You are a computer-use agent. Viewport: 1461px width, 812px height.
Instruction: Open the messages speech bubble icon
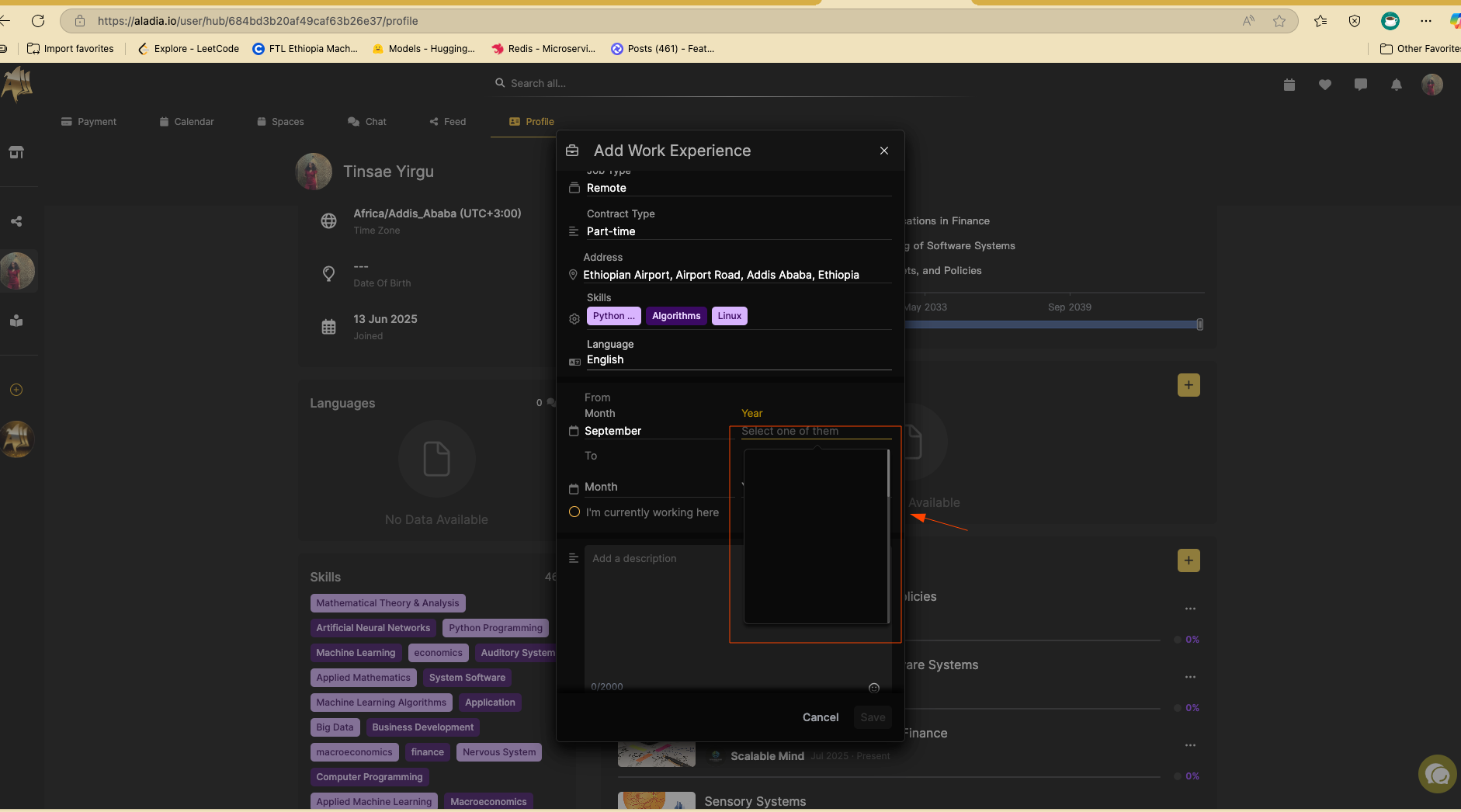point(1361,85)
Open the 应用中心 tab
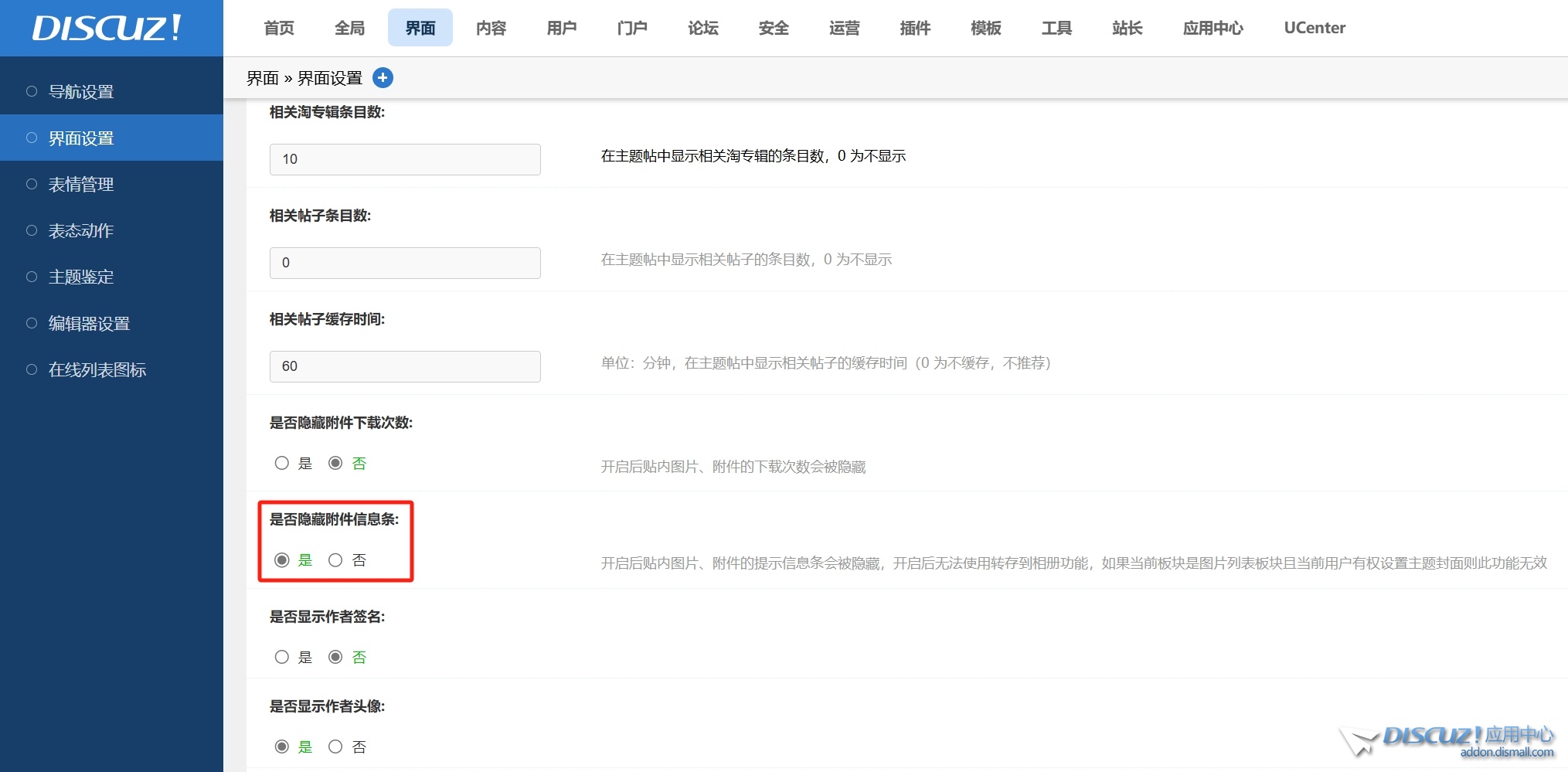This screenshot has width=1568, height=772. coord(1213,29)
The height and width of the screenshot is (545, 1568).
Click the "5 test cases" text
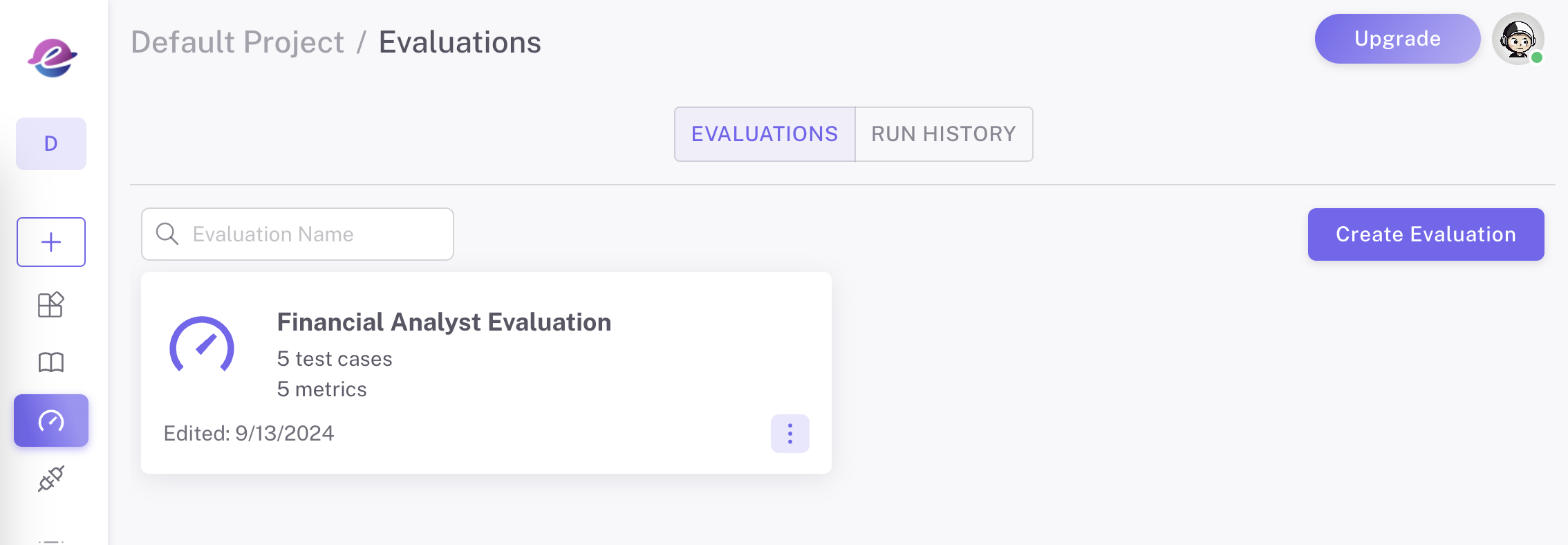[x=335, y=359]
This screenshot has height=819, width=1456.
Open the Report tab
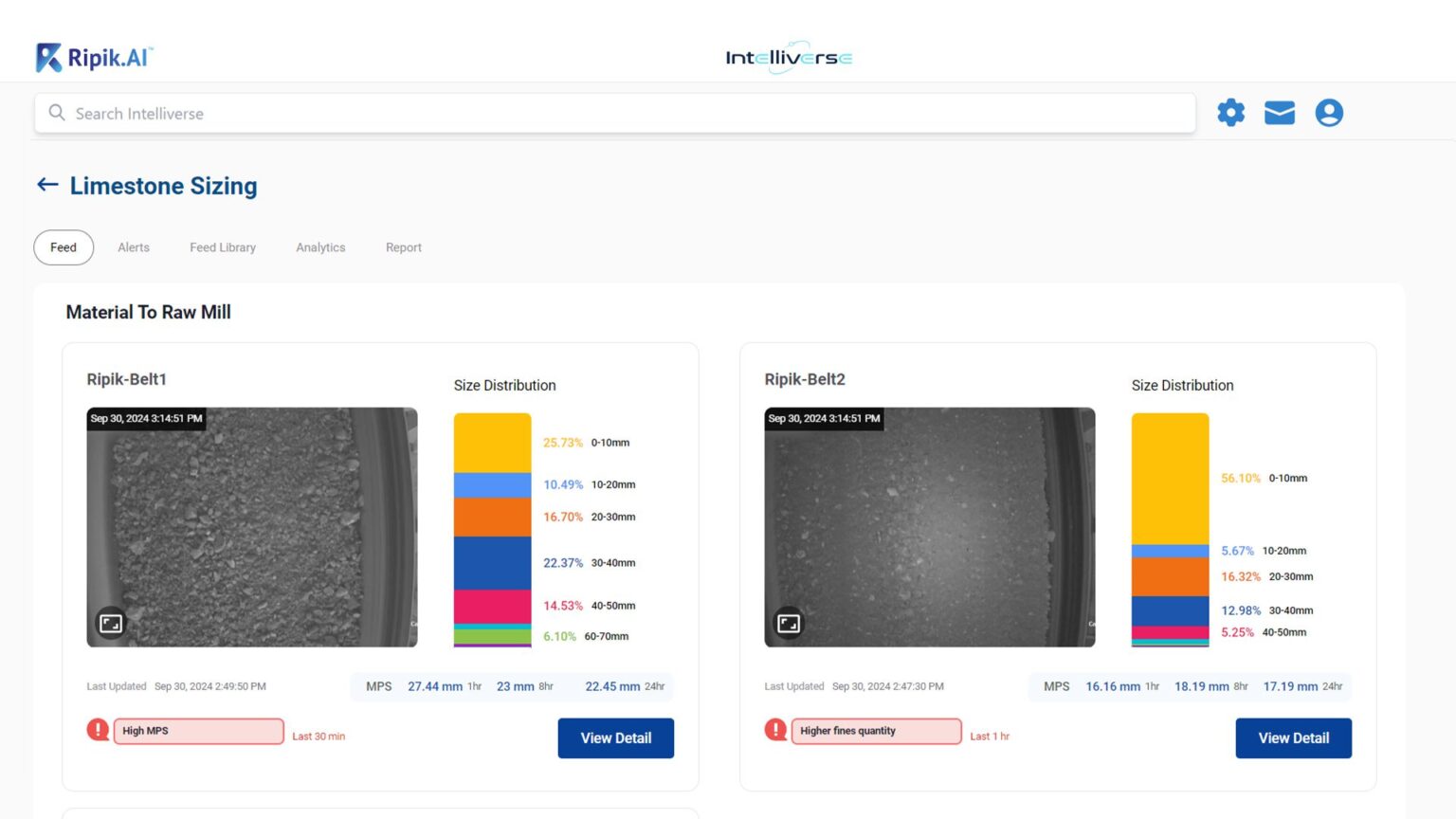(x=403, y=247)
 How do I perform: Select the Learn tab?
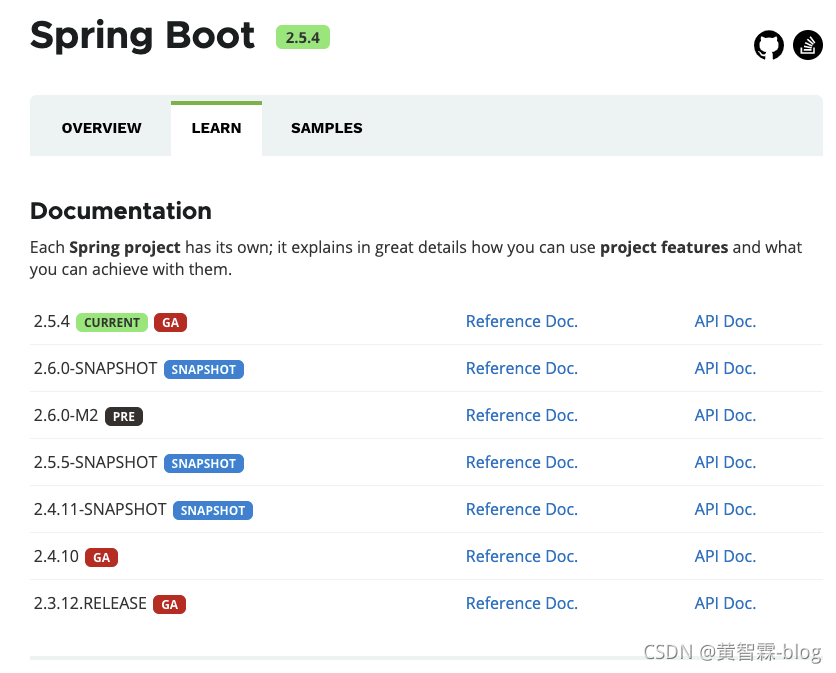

Task instructions
Copy exactly, leaving out pictures, the lines from the line containing "The height and" through the last line of the records.

Response area
The height and width of the screenshot is (545, 1568).
Click the "5 test cases" text
[x=335, y=359]
This screenshot has height=819, width=1456.
Open the Report tab
(x=403, y=247)
 How do I perform: Select the Learn tab?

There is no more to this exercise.